--- start of Exercise inputs ---

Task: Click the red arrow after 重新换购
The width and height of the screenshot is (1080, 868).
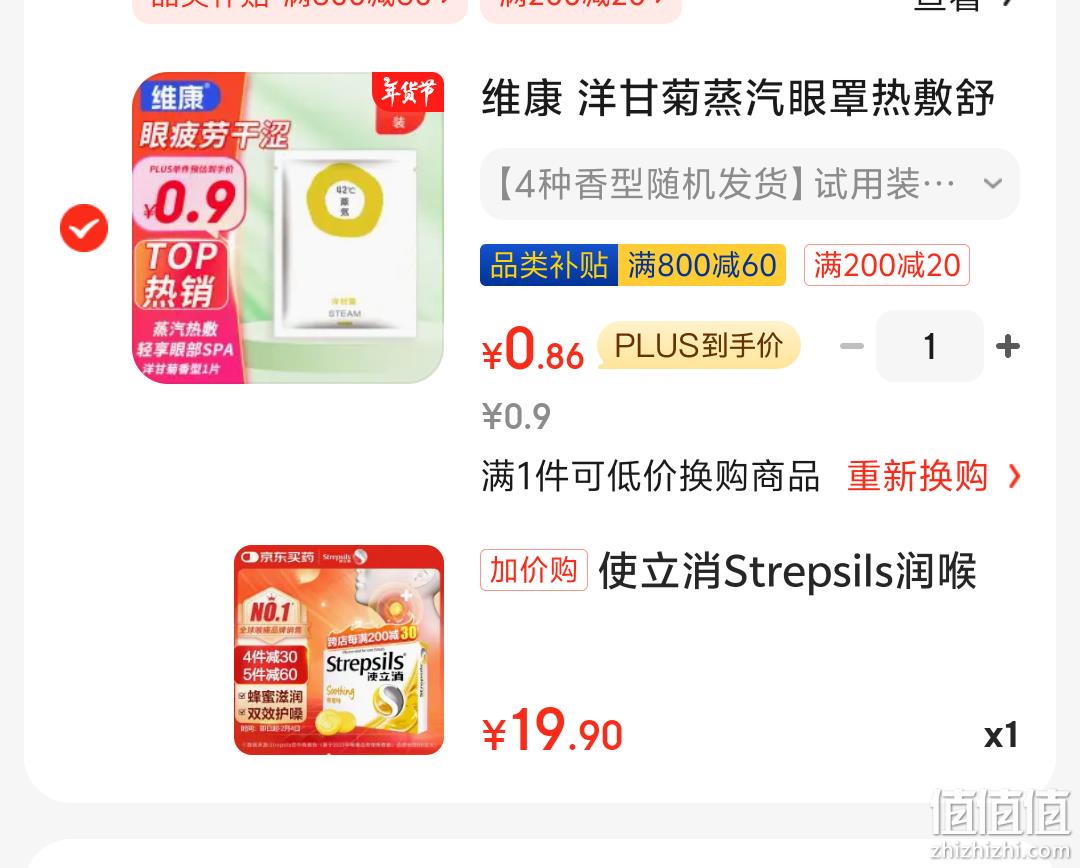Action: click(1014, 476)
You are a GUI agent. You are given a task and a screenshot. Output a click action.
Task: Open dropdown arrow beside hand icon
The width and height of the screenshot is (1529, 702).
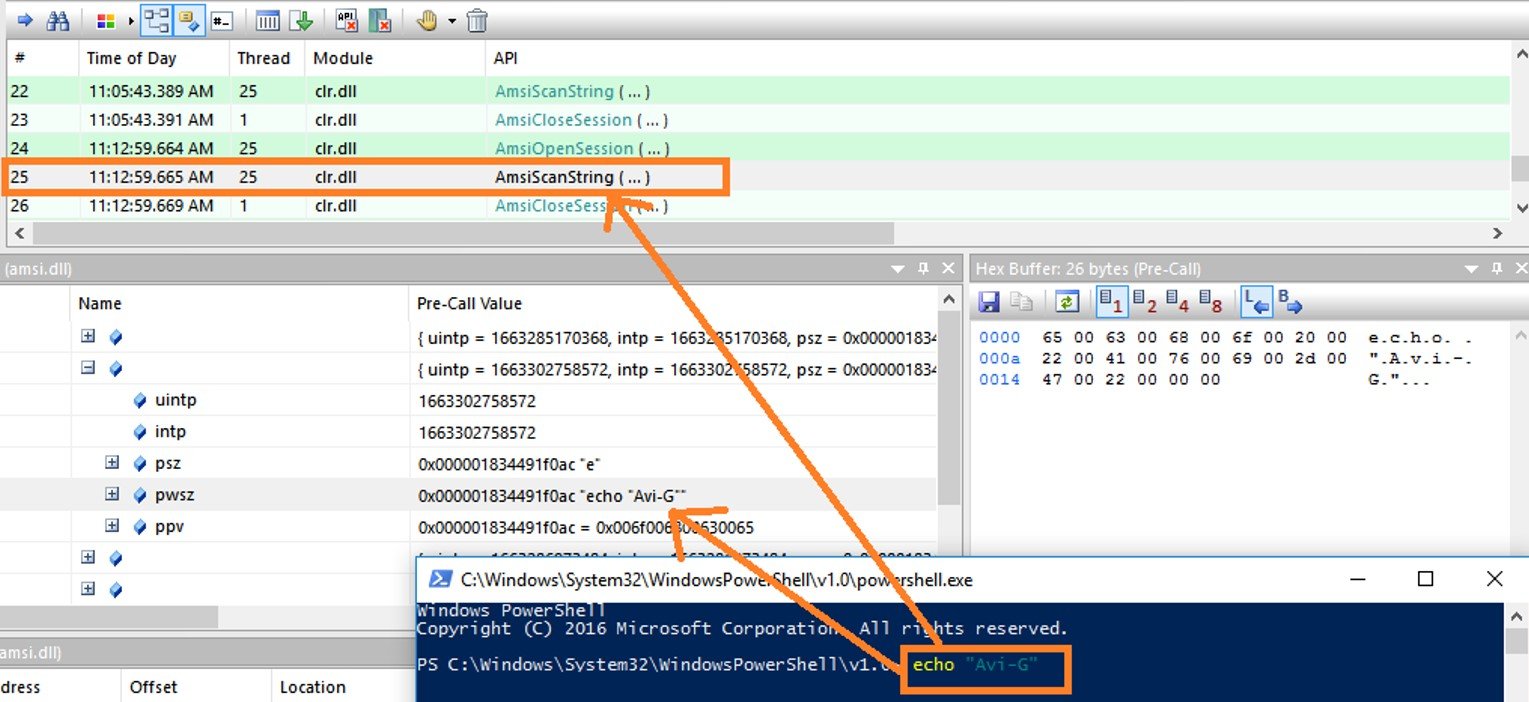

--- end of Exercise inputs ---

Rewrite all the entries above, swapping every "screenshot" for "image" and changing nothing else. Leave the pictures out of your version.

Task: Click the red arrow after 重新换购
The width and height of the image is (1080, 868).
Action: click(1014, 476)
You are a GUI agent. You are given a task and a image. Output a click action.
Task: Open dropdown arrow beside hand icon
The width and height of the image is (1529, 702).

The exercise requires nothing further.